--- Extrait du texte ---

À ce stade de notre recherche, nous avons pu trouver des versions du Lys dans la vallée dans les 18 langues suivantes : l'allemand, l'anglais, l'arabe, le catalan, le chinois, le coréen, l'espagnol, le finnois, le grec, l'italien, le japonais, le persan, le polonais, le russe, le suédois, le tchèque, le turc et le vietnamien [1]. Trois périodes ressortent comme des périodes de traduction importante : les années 1890-1900, les années soixante (1960 et suivantes) et les années quatre-vingt-dix (1990-2000), l'effet des anniversaires de naissance ou de mort de Balzac jouant peut-être un rôle dans le regain d'intérêt pour l'auteur.

---

> [Énoncé]: Recopiez fidèlement le passage de l'extrait sur les traductions du Lys dans la vallée, en commençant aux mots "À ce stade de" et en vous arrêtant après "d'intérêt pour l'auteur.". Les données qui suivent proviennent d'une autre source.

--- Données fournies ---

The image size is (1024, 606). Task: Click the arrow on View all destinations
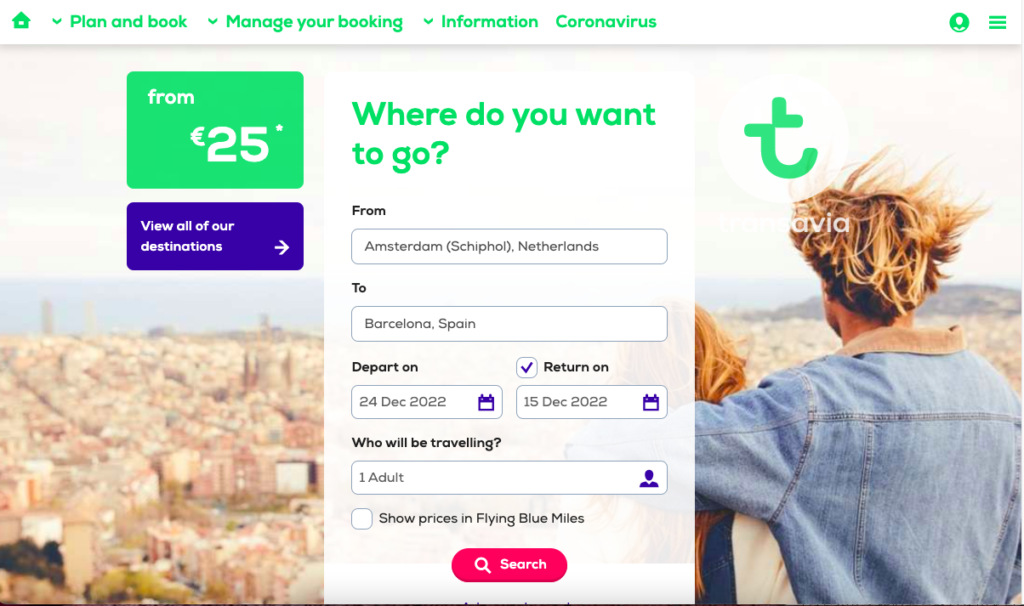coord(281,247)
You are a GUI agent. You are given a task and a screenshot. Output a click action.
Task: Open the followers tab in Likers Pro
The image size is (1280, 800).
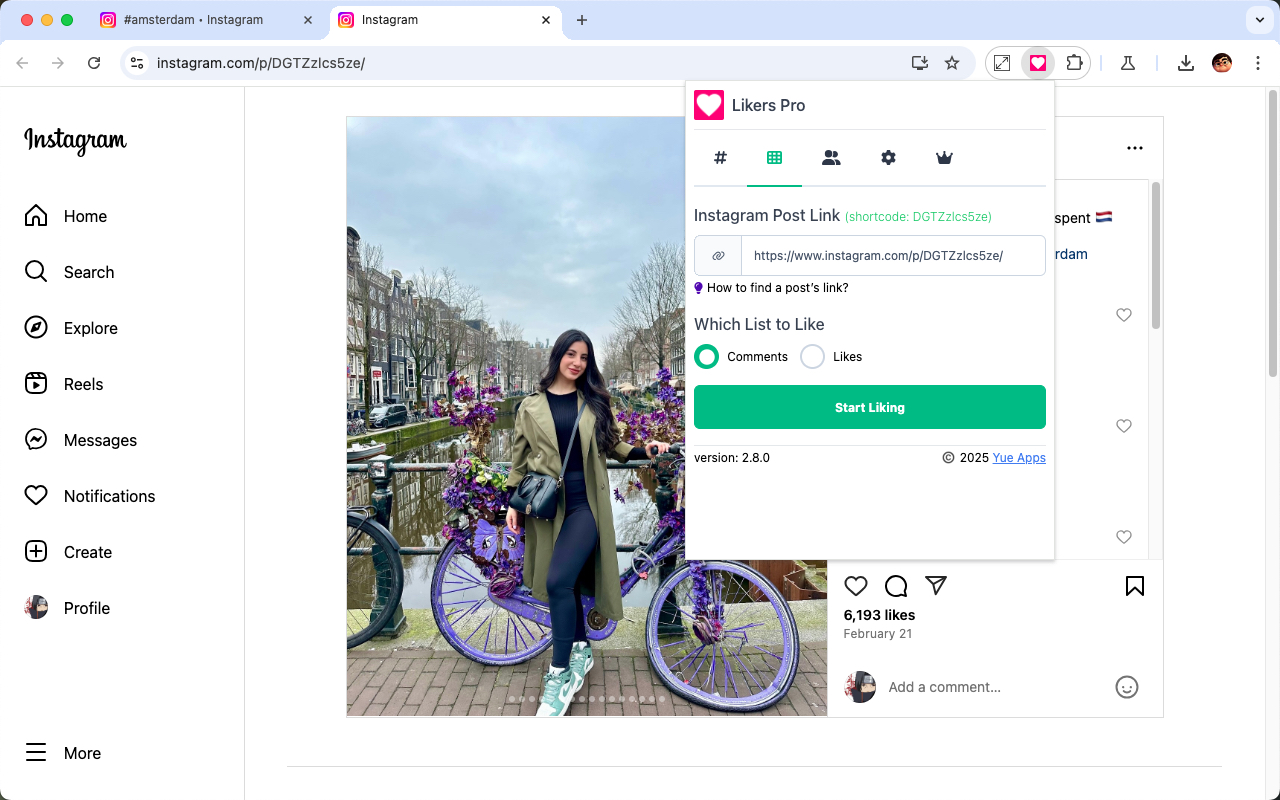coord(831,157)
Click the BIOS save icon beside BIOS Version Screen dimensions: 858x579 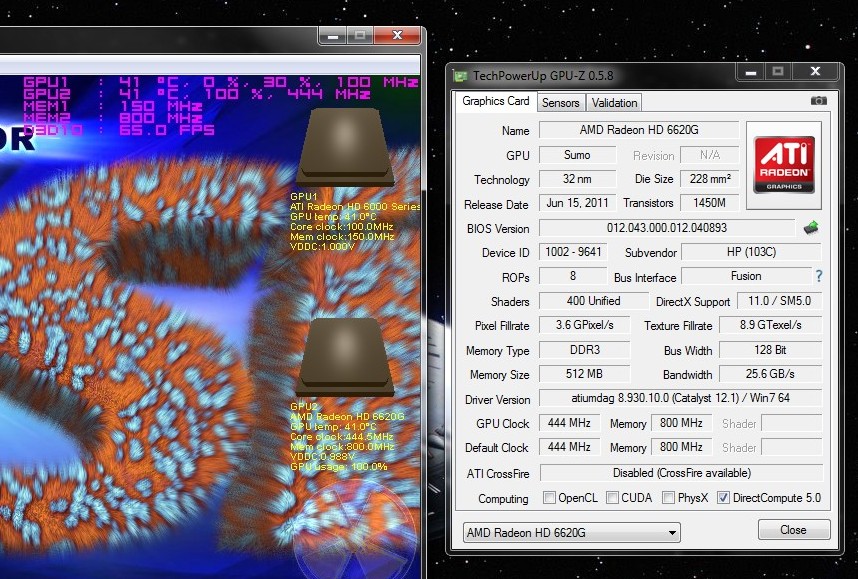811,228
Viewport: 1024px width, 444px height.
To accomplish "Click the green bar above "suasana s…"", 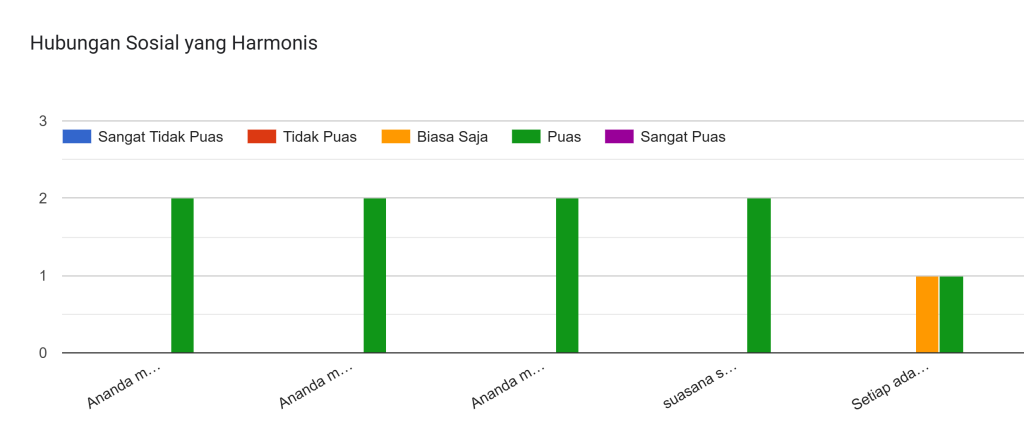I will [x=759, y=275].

---
--- Données fournies ---

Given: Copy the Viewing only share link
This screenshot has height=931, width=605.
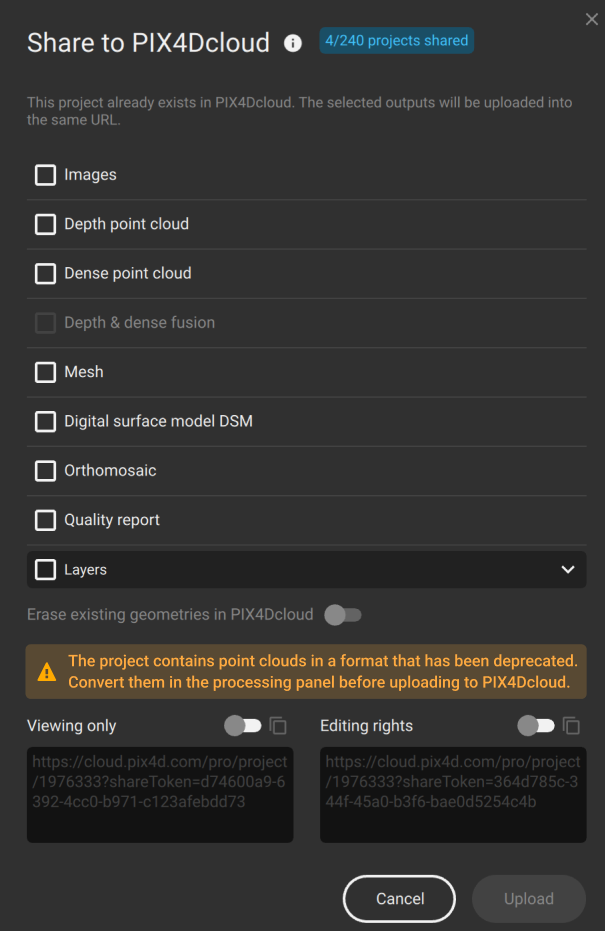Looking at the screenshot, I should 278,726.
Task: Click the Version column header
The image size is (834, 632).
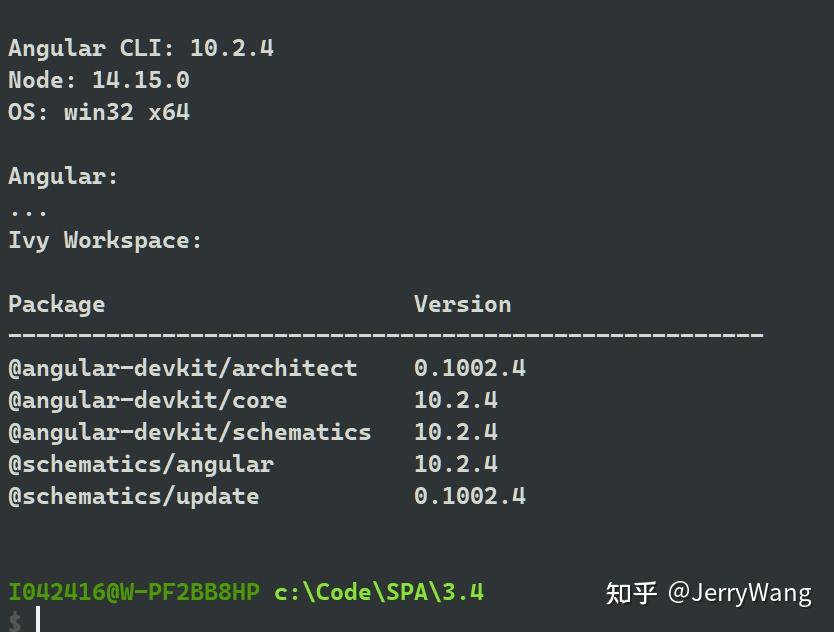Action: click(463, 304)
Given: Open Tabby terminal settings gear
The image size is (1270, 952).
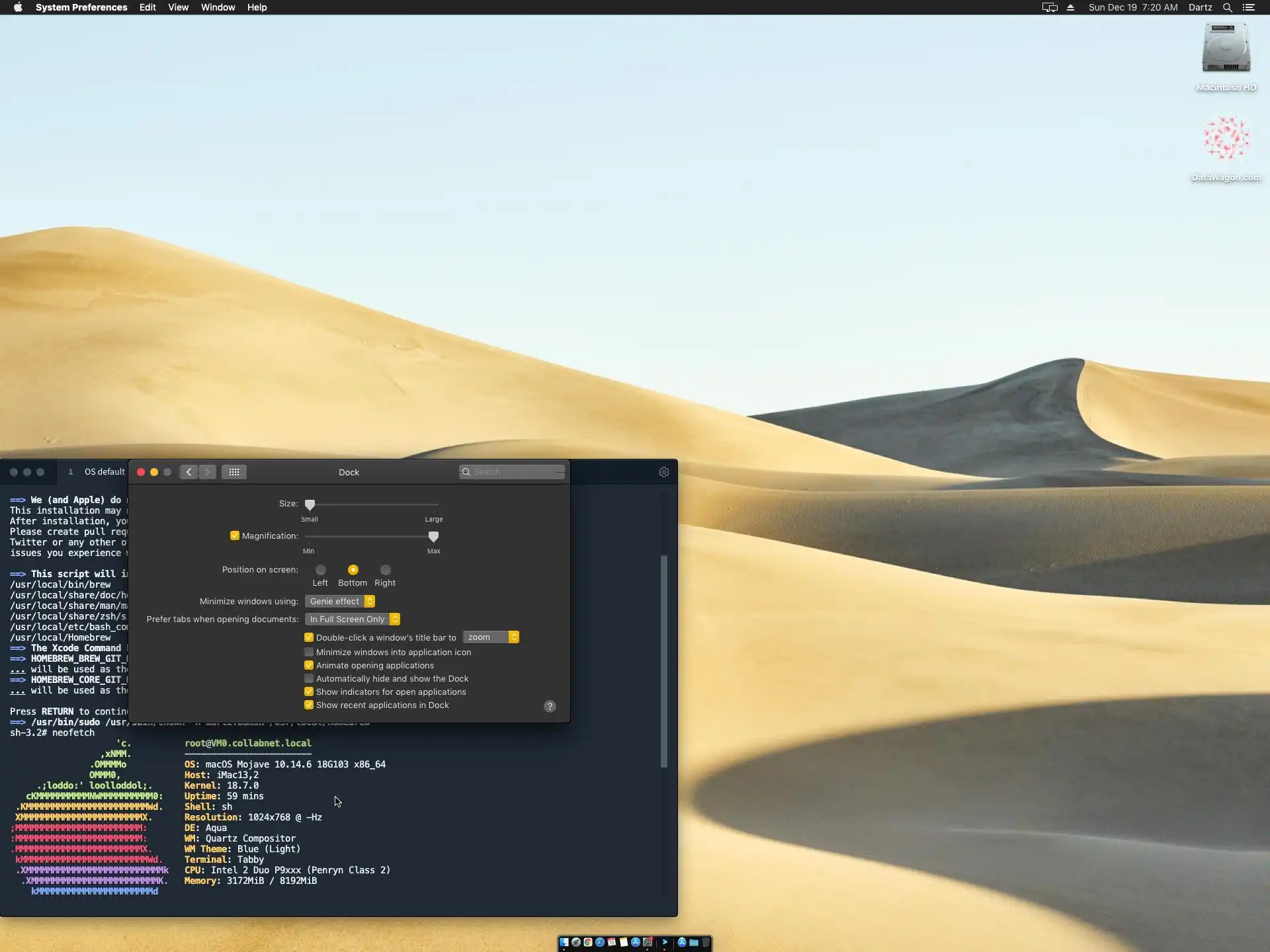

---

> [Résultat obtenu]:
À ce stade de notre recherche, nous avons pu trouver des versions du Lys dans la vallée dans les 18 langues suivantes : l'allemand, l'anglais, l'arabe, le catalan, le chinois, le coréen, l'espagnol, le finnois, le grec, l'italien, le japonais, le persan, le polonais, le russe, le suédois, le tchèque, le turc et le vietnamien [1]. Trois périodes ressortent comme des périodes de traduction importante : les années 1890-1900, les années soixante (1960 et suivantes) et les années quatre-vingt-dix (1990-2000), l'effet des anniversaires de naissance ou de mort de Balzac jouant peut-être un rôle dans le regain d'intérêt pour l'auteur.